Meningkatkan Derajat di Sisi Allah - Tinta Media

Sabtu, 03 Desember 2022

Meningkatkan Derajat di Sisi Allah

Tinta Media - Sobat. Kedudukan dan derajat seseorang akan meningkat di sisi Allah dan di sisi makhluk-Nya sesuai tingkat istiqomah (konsistensi)-nya, kebersihan hatinya, juga sesuai tingkat kecintaannya kepada kebaikan bagi seluruh kaum muslimin, jauhnya dari keburukan dan kejahatan, pengorbanan jiwa dan hartanya di jalan Allah dan untuk mendekatkan diri kepada Allah.

Allah SWT Berfirman :

وَلَا تُخۡزِنِي يَوۡمَ يُبۡعَثُونَ يَوۡمَ لَا يَنفَعُ مَالٞ وَلَا بَنُونَ إِلَّا مَنۡ أَتَى ٱللَّهَ بِقَلۡبٖ سَلِيمٖ

“Dan janganlah Engkau hinakan aku pada hari mereka dibangkitkan, (yaitu) di hari harta dan anak-anak laki-laki tidak berguna, kecuali orang-orang yang menghadap Allah dengan hati yang bersih, ( QS. Asy-Syuára’ (26) :87-89)

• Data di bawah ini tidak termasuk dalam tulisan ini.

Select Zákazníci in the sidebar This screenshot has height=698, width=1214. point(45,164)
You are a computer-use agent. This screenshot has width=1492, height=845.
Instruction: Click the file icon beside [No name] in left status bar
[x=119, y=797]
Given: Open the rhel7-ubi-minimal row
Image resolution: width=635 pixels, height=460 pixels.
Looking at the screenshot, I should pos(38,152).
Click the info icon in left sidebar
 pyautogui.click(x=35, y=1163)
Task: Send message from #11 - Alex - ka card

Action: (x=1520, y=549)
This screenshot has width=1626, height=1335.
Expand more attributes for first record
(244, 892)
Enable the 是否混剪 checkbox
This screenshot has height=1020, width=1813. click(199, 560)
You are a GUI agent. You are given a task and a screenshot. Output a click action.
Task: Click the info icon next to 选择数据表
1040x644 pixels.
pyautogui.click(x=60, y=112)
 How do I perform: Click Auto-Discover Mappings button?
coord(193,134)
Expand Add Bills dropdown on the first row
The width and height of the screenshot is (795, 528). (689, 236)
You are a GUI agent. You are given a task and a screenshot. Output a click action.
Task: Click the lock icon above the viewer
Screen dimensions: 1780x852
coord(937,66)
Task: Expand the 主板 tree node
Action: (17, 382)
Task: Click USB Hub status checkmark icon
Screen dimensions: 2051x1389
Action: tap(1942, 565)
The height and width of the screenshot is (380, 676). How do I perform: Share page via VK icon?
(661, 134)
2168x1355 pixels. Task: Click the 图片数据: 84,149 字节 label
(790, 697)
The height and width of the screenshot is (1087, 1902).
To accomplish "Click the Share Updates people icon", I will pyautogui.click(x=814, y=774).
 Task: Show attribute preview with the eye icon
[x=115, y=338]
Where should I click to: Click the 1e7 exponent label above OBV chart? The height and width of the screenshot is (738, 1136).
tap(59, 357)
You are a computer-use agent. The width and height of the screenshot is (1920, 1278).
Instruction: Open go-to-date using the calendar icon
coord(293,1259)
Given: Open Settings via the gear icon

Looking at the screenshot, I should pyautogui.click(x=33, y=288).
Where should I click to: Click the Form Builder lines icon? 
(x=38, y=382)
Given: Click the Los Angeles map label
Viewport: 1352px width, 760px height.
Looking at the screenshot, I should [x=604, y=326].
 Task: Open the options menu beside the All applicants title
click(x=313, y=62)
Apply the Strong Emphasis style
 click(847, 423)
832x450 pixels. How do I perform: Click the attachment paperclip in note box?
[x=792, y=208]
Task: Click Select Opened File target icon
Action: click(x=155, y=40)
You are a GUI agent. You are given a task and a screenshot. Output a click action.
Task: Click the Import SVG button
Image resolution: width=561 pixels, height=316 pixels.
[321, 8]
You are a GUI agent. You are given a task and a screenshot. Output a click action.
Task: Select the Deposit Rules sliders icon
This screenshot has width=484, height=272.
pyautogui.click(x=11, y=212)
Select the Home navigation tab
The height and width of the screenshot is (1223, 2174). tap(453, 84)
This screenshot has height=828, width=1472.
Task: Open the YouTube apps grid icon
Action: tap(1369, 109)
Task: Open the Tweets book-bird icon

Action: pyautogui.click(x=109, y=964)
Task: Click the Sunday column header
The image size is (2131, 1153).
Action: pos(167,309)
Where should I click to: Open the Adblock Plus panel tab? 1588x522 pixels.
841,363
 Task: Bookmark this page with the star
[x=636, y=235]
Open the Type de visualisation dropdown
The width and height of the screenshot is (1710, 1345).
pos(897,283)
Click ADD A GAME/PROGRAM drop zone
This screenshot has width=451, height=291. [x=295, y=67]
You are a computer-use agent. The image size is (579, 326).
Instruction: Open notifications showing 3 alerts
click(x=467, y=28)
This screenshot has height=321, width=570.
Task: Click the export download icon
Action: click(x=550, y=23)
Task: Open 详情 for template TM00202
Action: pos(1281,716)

Ini salah satu doá Nabi Ibrahim yang diabadikan dalam Al-Qurán. Selanjutnya Ibrahim bermunajat kepada Allah agar ia tidak mengalami penghinaan di hari Kiamat kelak. Ini memberi kesan betapa rendah hatinya seorang nabi, sekalipun ia telah memperoleh derajat yang begitu tinggi di sisi Allah, namun ia masih bermohon agar tidak dihinakan pada hari Kiamat. Ibrahim mengadu kepada Tuhan seraya berkata, "Wahai Tuhan, bukankah engkau telah menjanjikan bahwa aku tidak akan dihinakan di hari Kiamat. Manakah penghinaan yang lebih berat lagi rasanya bagiku daripada penghinaan bertemu dengan bapakku dalam keadaan begini?" Allah merespon doanya dengan berfirman, "Hai Ibrahim, sesungguhnya aku haramkan surga bagi orang-orang kafir."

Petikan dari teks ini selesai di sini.